A main simplification is to represent flexibility using ramp rates only and not include the typical features of a unit commitment problem such as start-up costs, minimum up- and down-time constraints etc. However, we expect that the effects of short-term variability and uncertainty will be more pronounced with less flexibility in the power system, and thus, in the presence of unit commitment constraints.

Furthermore, we confine ourselves to the temporal dimension and do not consider the spacial dimension of a power network. The representation of the network could provide both flexibility and restrictions to the optimisation model, and thus, both reduce and amplify the effects of variability and uncertainty. When clustering days or hours, for example, the effect of the peak flow on the network should ideally be considered (Schwarz et al. 2018).

For simplicity, we use either representative days or representative hours and not a combination of days and hours.
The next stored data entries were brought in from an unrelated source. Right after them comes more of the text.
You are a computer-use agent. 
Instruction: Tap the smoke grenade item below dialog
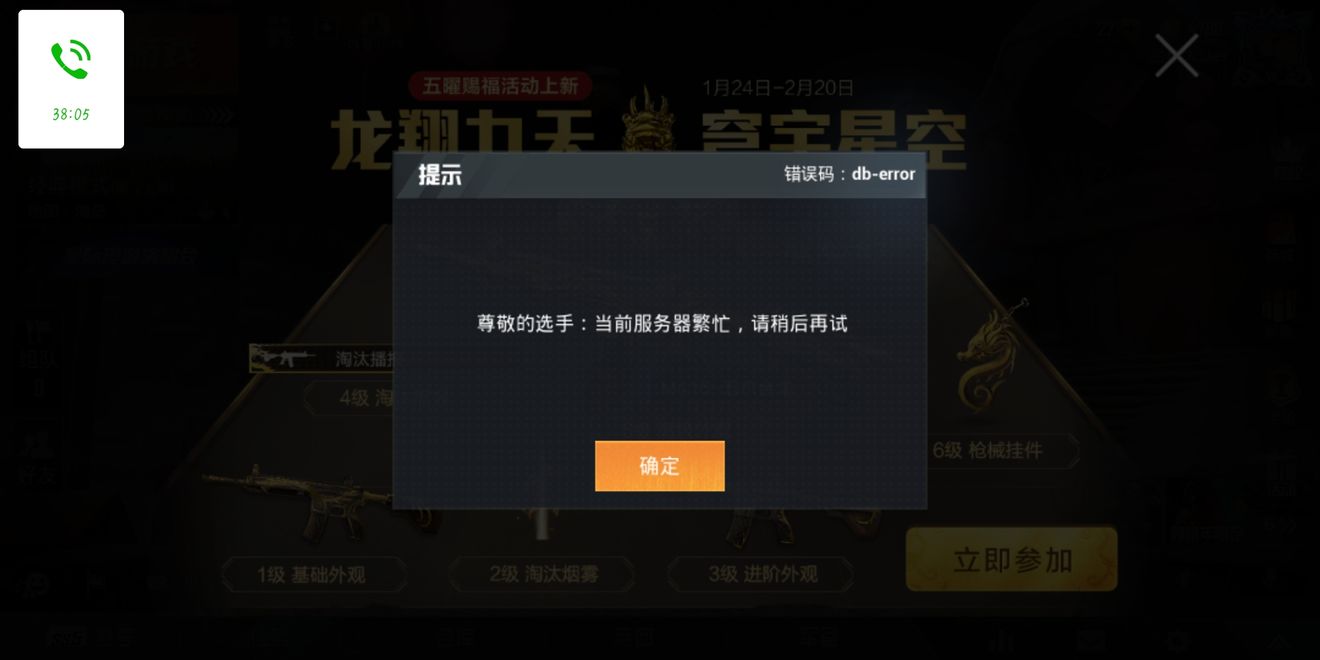click(541, 525)
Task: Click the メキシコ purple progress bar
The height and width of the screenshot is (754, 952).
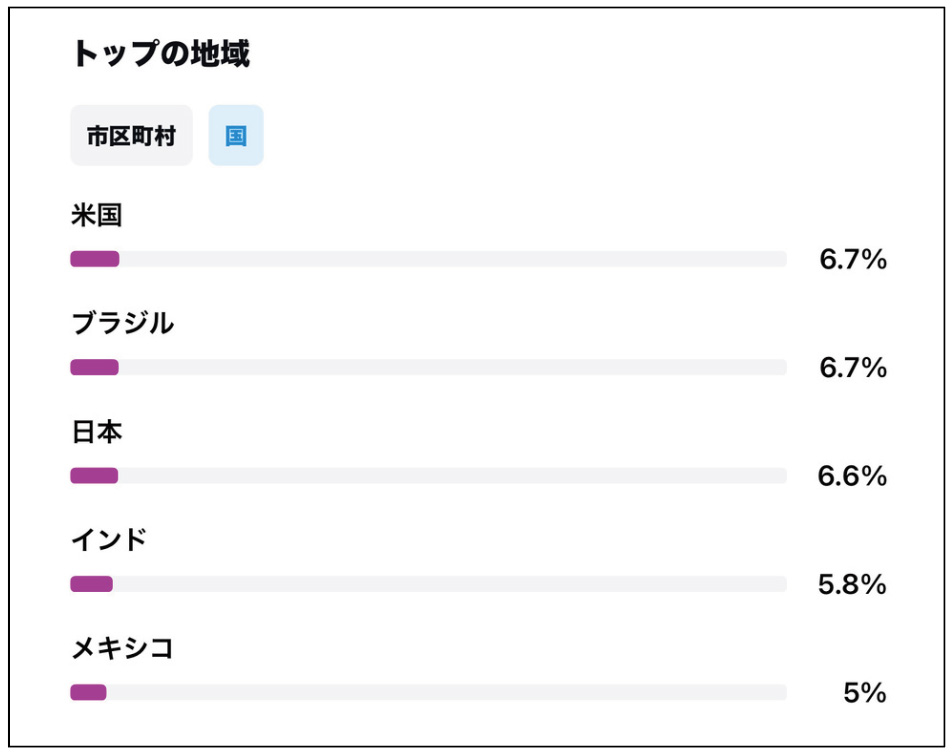Action: click(89, 692)
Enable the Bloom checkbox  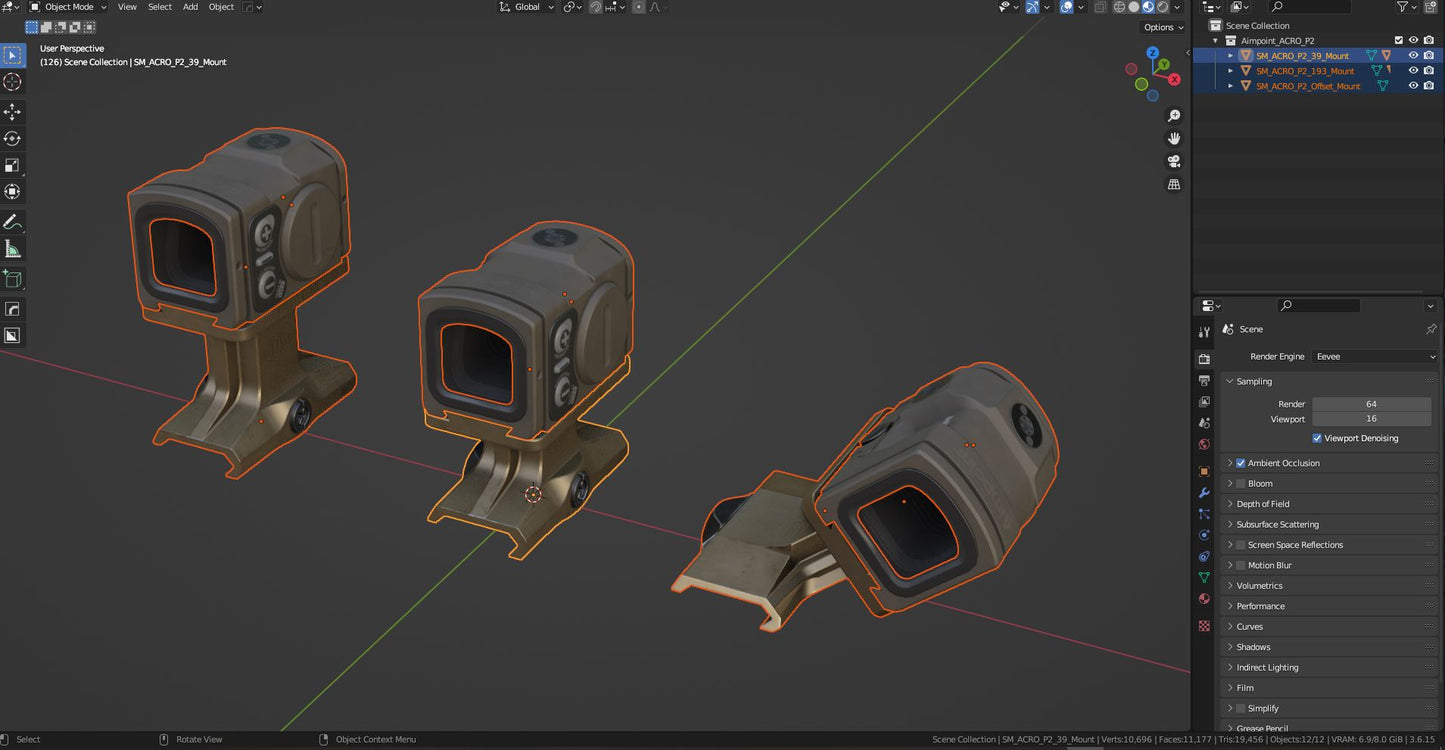[x=1241, y=483]
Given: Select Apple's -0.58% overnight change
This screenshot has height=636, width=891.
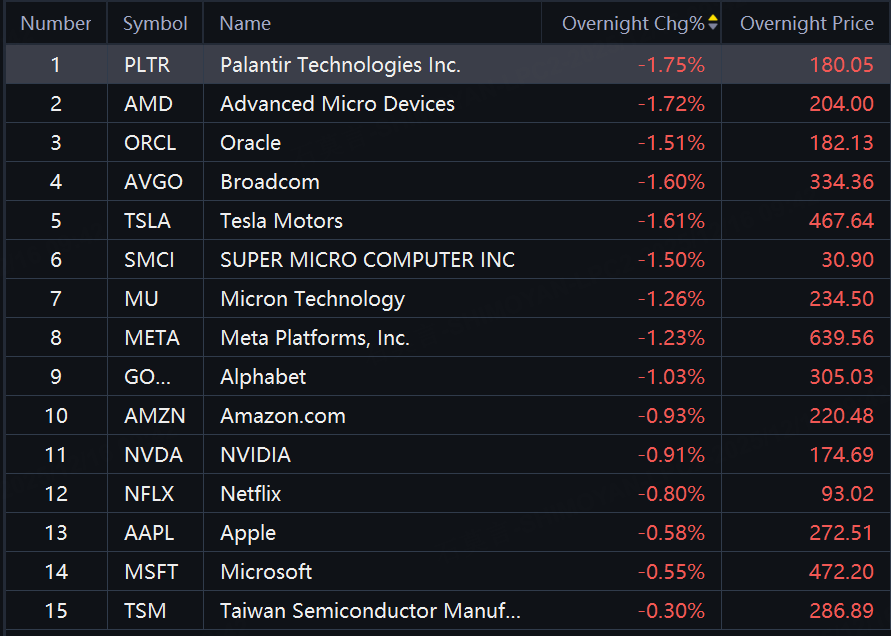Looking at the screenshot, I should click(672, 533).
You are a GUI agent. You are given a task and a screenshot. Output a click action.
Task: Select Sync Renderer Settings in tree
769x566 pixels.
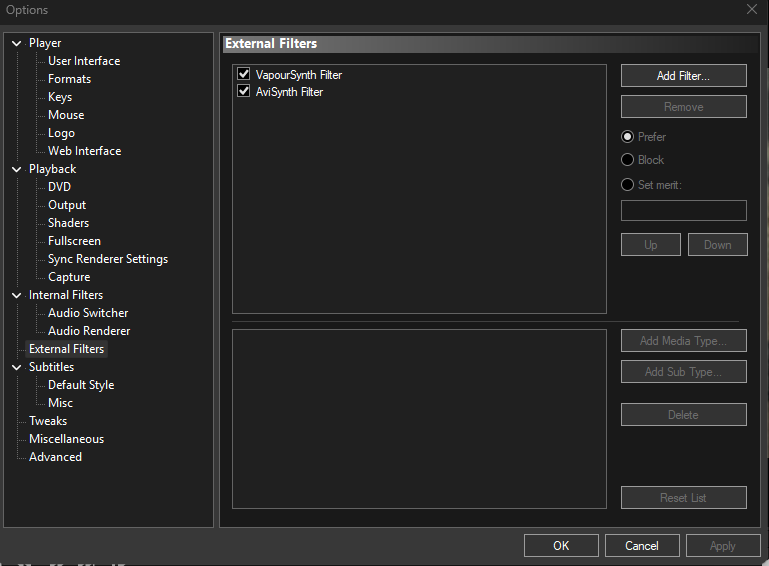click(107, 259)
A hybrid approach is proposed by Slednev et al. (2017) who report promising computational results. The number and selection of representative days and hours, however, are critical to the performance.

Finally, we consider a greenfield system to highlight the differences in the expansion plans resulting from the four models of variability and uncertainty. Such differences would be diluted if existing capacities were considered. In other words, if considering a brownfield system, the differences between the four models would be much less.

4 Illustrative example

We start by illustrating the effects of short-term uncertainty and variability on a stylised example.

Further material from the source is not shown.